Exercise data –
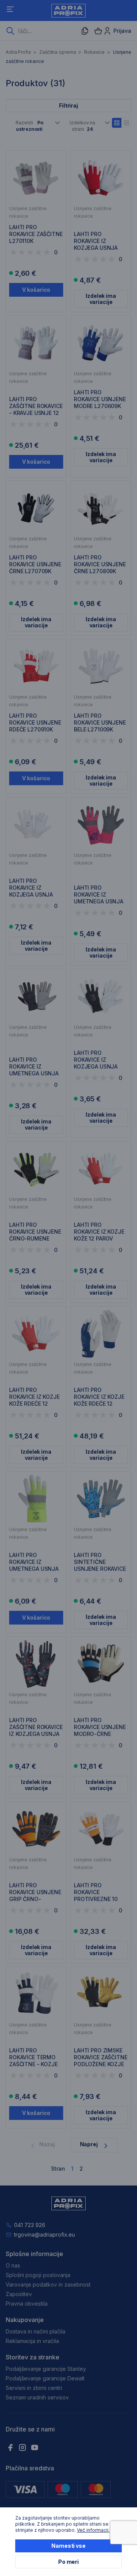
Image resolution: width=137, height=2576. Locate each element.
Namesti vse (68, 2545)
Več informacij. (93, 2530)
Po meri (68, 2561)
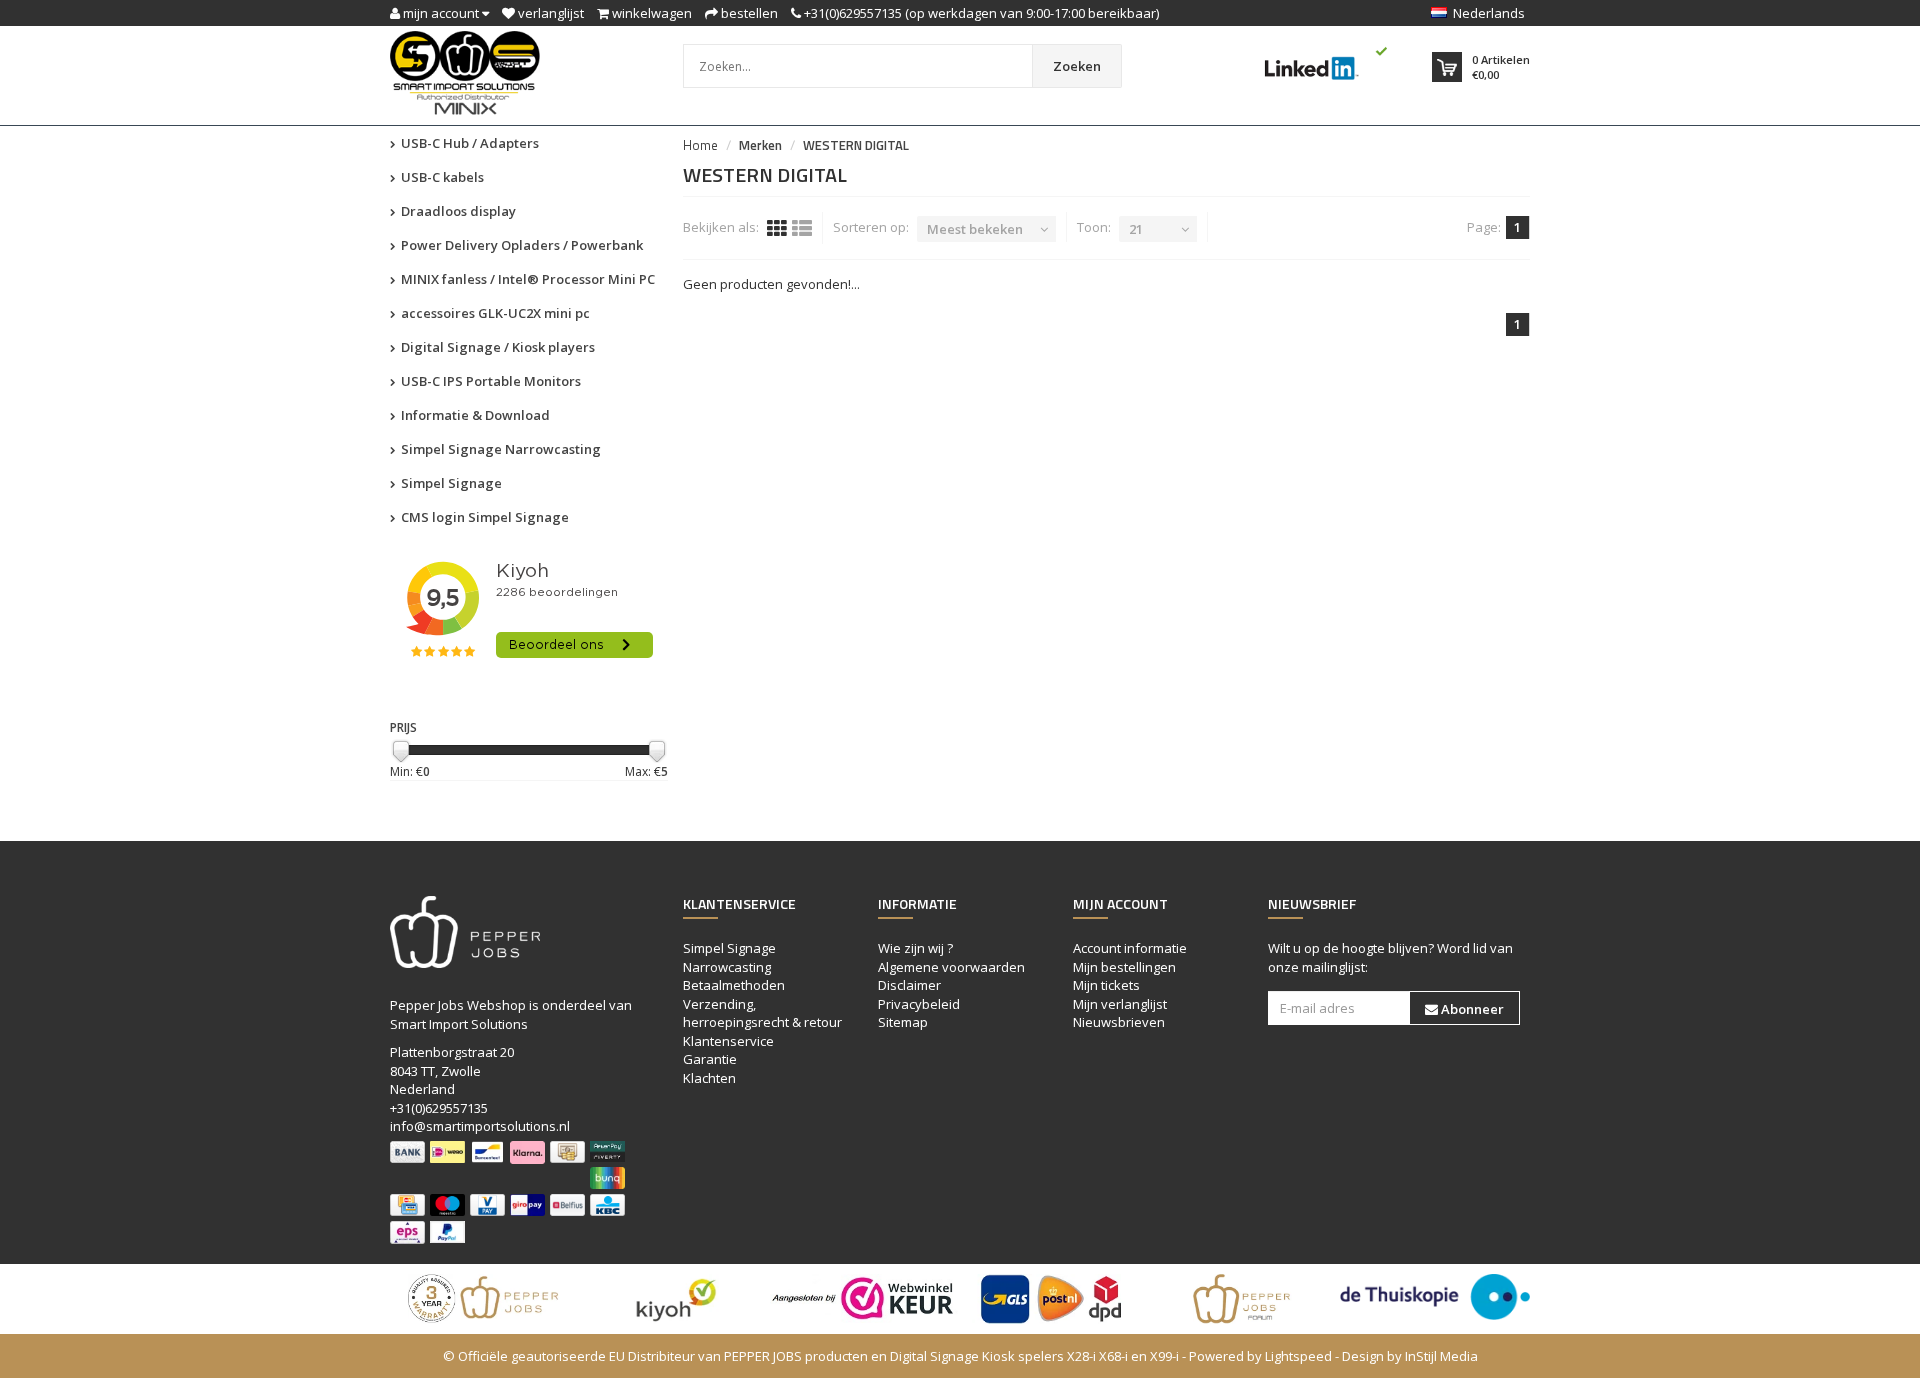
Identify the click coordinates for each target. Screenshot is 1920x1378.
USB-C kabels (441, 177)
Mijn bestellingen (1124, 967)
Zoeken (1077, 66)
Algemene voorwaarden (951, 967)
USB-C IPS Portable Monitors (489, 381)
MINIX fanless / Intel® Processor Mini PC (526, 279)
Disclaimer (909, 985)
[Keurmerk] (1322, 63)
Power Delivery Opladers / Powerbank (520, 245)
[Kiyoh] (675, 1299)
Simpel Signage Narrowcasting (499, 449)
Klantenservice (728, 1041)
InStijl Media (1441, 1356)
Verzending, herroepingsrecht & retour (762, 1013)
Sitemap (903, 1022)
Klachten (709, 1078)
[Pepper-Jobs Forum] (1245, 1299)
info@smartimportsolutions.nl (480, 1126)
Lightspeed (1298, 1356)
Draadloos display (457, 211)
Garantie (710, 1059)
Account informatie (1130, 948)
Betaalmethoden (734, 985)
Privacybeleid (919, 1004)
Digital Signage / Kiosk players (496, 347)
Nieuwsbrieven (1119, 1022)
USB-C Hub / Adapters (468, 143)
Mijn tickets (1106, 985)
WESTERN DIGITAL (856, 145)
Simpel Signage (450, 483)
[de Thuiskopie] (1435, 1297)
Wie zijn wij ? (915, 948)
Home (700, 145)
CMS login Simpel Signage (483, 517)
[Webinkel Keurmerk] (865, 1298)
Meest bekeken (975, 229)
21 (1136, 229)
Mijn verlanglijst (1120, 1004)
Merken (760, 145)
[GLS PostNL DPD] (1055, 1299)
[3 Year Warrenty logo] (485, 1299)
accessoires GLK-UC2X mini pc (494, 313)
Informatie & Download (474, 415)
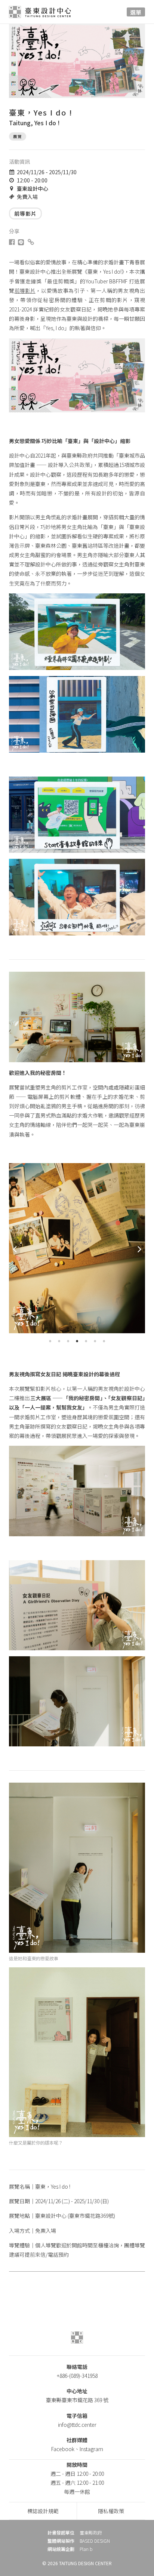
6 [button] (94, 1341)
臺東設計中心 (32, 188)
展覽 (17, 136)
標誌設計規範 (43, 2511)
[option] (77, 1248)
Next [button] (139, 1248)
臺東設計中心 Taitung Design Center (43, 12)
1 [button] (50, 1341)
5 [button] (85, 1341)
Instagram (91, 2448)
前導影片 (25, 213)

* * *

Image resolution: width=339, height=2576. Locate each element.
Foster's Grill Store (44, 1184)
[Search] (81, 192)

Problem to solve – For this task, return exactly the stretch of the listing above from the line with "Klachten (709, 1078)" through the line with "標誌設計規範 (43, 2511)", inclusive and without pictures.

Task response –
Klachten (709, 1078)
[Pepper-Jobs Forum] (1245, 1299)
info@smartimportsolutions.nl (480, 1126)
Lightspeed (1298, 1356)
Draadloos display (457, 211)
Garantie (710, 1059)
Account informatie (1130, 948)
Betaalmethoden (734, 985)
Privacybeleid (919, 1004)
Digital Signage / Kiosk players (496, 347)
Nieuwsbrieven (1119, 1022)
USB-C Hub / Adapters (468, 143)
Mijn tickets (1106, 985)
WESTERN DIGITAL (856, 145)
Simpel Signage (450, 483)
[de Thuiskopie] (1435, 1297)
Wie zijn wij ? (915, 948)
Home (700, 145)
CMS login Simpel Signage (483, 517)
[Webinkel Keurmerk] (865, 1298)
Meest bekeken (975, 229)
21 (1136, 229)
Mijn verlanglijst (1120, 1004)
Merken (760, 145)
[GLS PostNL DPD] (1055, 1299)
[3 Year Warrenty logo] (485, 1299)
accessoires GLK-UC2X mini pc (494, 313)
Informatie & Download (474, 415)
6 [button] (94, 1341)
臺東設計中心 (32, 188)
展覽 (17, 136)
標誌設計規範 (43, 2511)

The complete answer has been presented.